Starting at the line that contains "Uncheck Disabled checkbox in row 1", reproduce only the lines through the end of the data, exactly, including both the first and the last; skip the pictures.
Top of Task material
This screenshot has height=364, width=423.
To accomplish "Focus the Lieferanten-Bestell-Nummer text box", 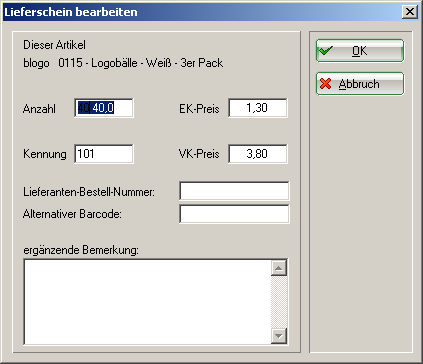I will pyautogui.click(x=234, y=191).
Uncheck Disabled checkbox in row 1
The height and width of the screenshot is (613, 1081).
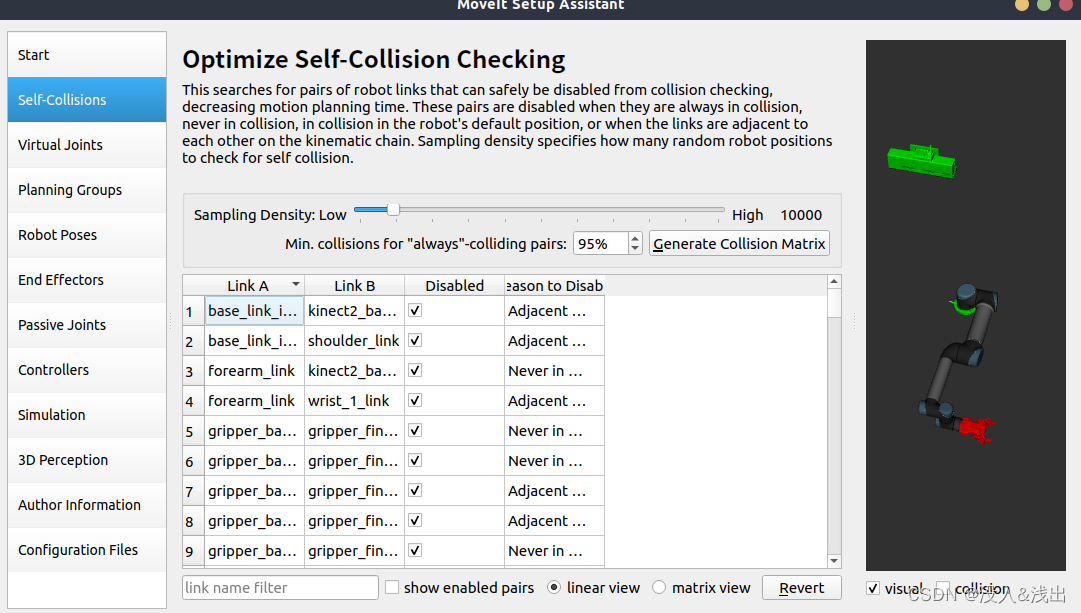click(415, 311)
Bottom of Task material
(Your solution)
Uncheck Disabled checkbox in row 1
The height and width of the screenshot is (613, 1081).
click(415, 311)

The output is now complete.